The statements in this section merely provide background information related to the present disclosure and may not constitute prior art.
A variety of intrusive and non-intrusive pressure sensing means are known for sensing pressure within an internal combustion engine cylinder when the engine is motoring and when the engine is firing.
Various aspects of internal combustion engine controls are known which rely on in-cylinder pressure measurements, particularly location of peak pressure (LPP), indicated mean effective pressure (IMEP) calibration and absolute peak pressure.
Known pressure ratio management (PRM) methods provide timing and cylinder charge control using constant property assumptions applicable to operating ranges of conventional spark ignited engines. The methods as relate to conventional spark ignited engines are based on constant property assumptions and computations of the ratio of fired to motored pressure during each engine cycle. From this, combustion timing can be estimated along with a parameter related to cylinder charge strength.

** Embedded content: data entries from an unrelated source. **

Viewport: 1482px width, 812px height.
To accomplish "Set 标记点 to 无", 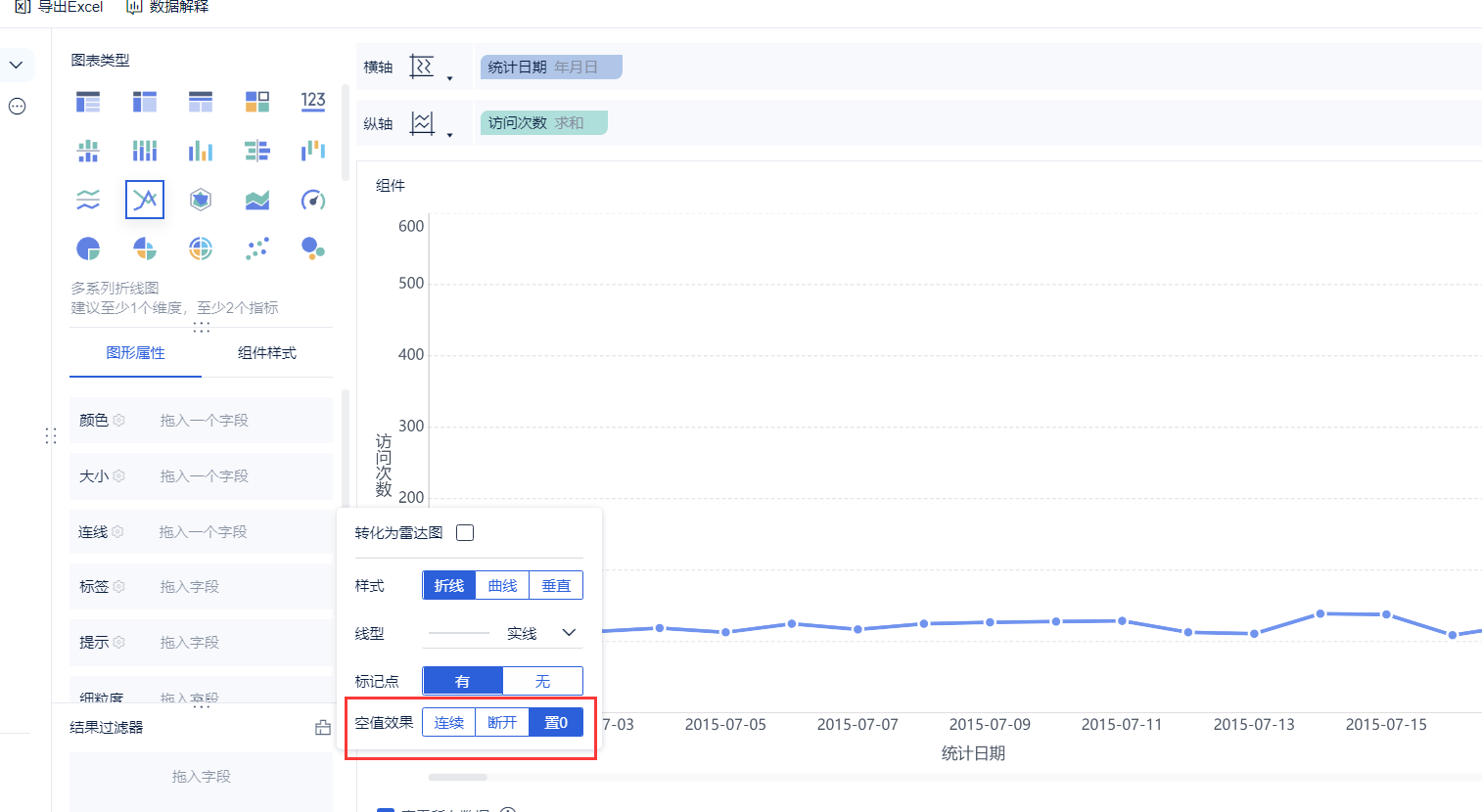I will pos(542,681).
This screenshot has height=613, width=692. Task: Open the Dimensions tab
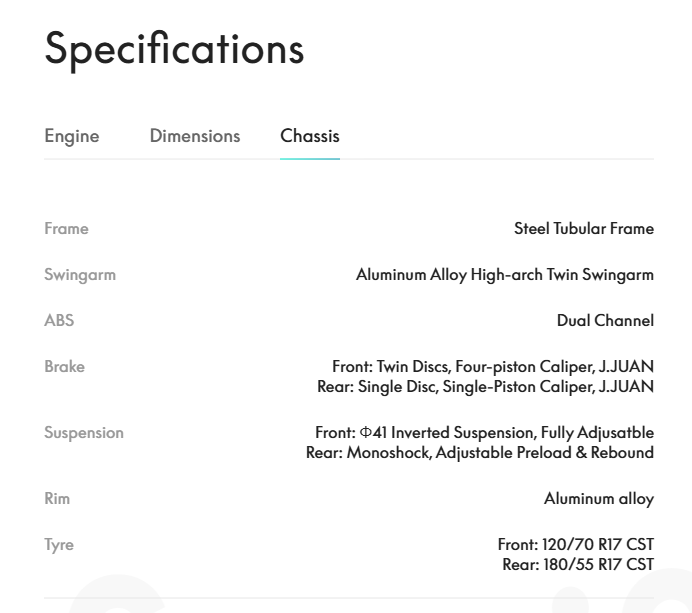pos(195,136)
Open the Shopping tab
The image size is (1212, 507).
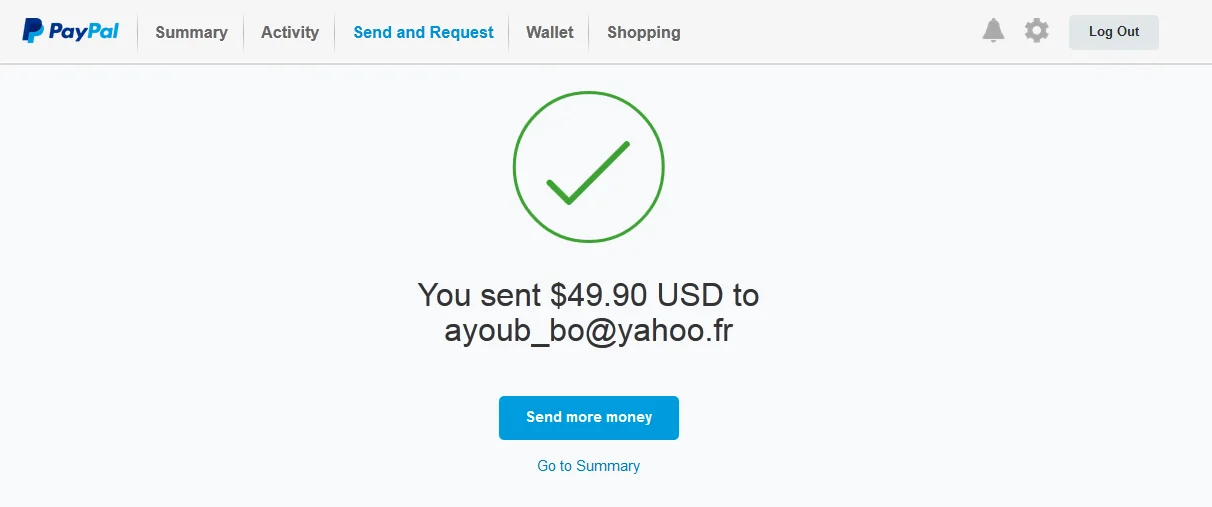pyautogui.click(x=643, y=32)
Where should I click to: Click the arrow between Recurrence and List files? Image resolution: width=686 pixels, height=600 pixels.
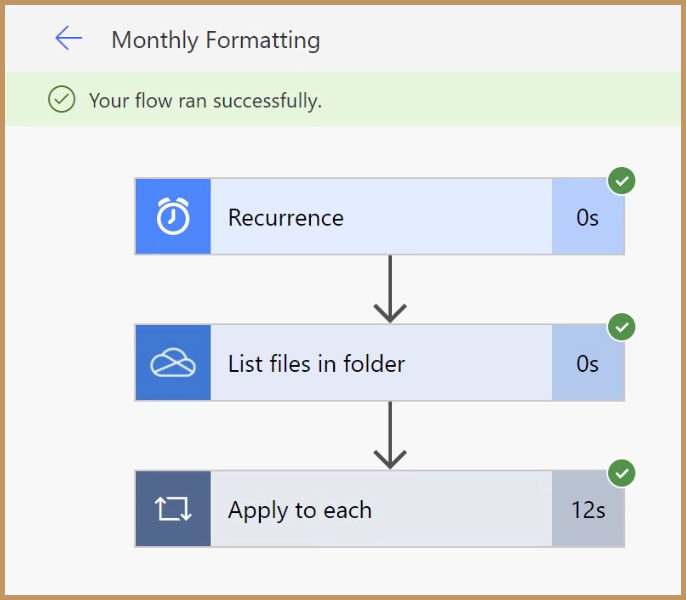pos(390,289)
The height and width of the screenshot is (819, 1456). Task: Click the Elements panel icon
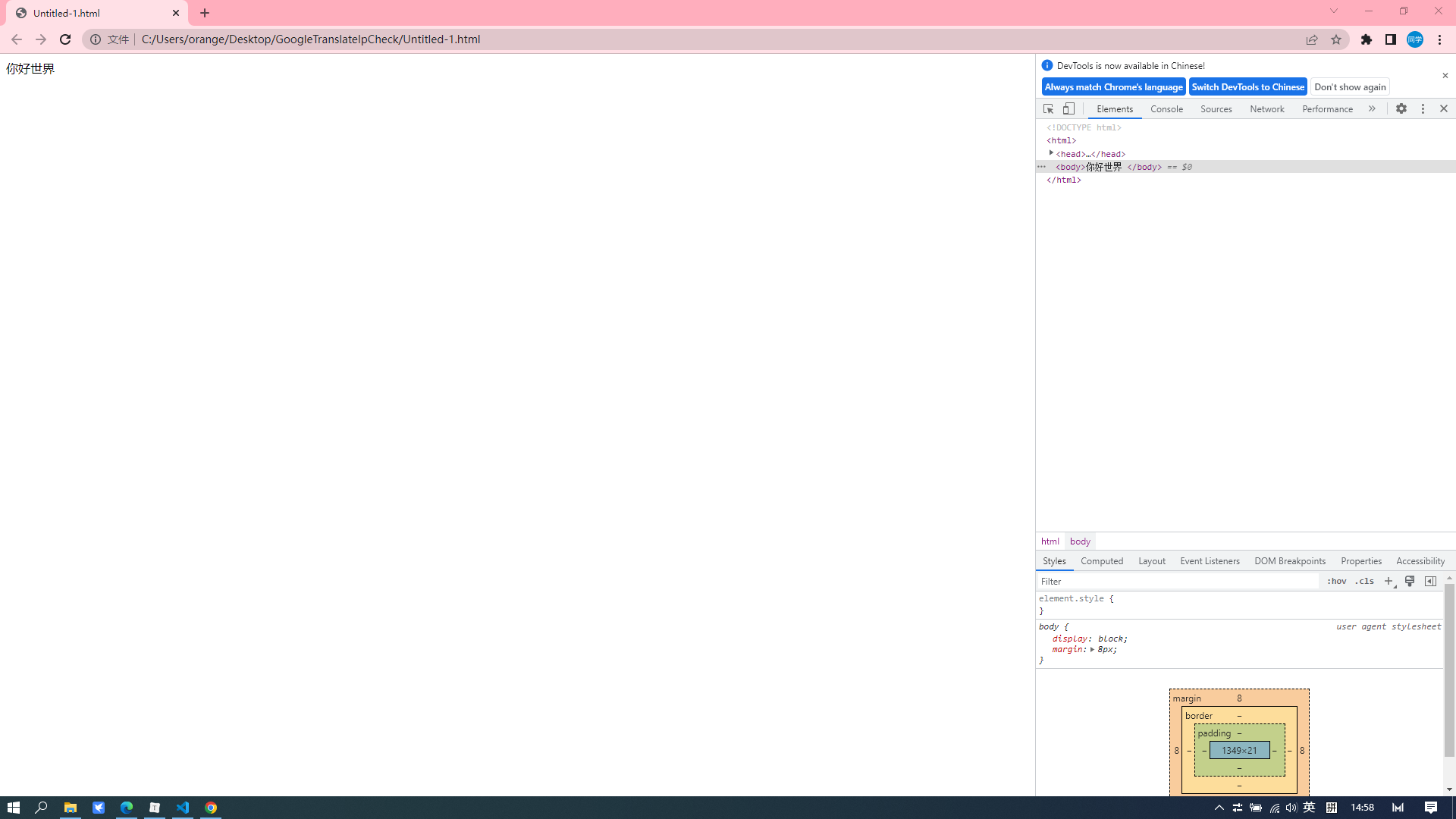[x=1114, y=108]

Compression-ignition engines and other engine control schemes operate over broad engine conditions, and effective control, including fuel control, fuel tailoring, charge ignition timing control, exhaust gas recirculation (EGR) control, is necessary to meet operator demands for performance and fuel economy and comply with emissions requirements. Furthermore, there is much variability, including that related to: components, e.g., fuel injectors; systems, e.g., fuel line and pressures; operating conditions, e.g., ambient pressures and temperatures; and, fuels, e.g., cetane number and alcohol content. The variability affects heat release and work output from individual cylinders, resulting in non-optimal performance of the engine. Any change in the engine performance is apparent in cylinder pressure ratios.
Referring now to FIG. 1, there is provided a graphical depiction of measured cylinder pressure ratio plotted based upon crank angle for varying operating conditions, specifically air/fuel ratios. The pressure ratio after expansion depends upon the work removed and heat loss of the engine. The graph indicates that engine operating conditions affect engine combustion and heat release, which can be indicated by a cylinder pressure ratio. The pressure ratio immediately after a heat release depends upon temperature and fuel/air equivalence ratio, phi, whereas the pressure ratio determined after expansion depends upon the work removed during expansion and heat loss through cylinder walls. An accurate and effective method to determine pressure ratio in an individual cylinder may be useable by an engine control system to improve engine control over a wide range of cylinder charge temperatures and compositions that can be found in operation of HCCI and diesel engines.
What is described herein comprises a method to monitor engine operation to determine engine heat release and combustion phasing, especially adapted for varying operating conditions that are related to compression ignition engines and homogeneous charge compression ignition (HCCI) engines having a wide range of cylinder charge temperatures and compositions.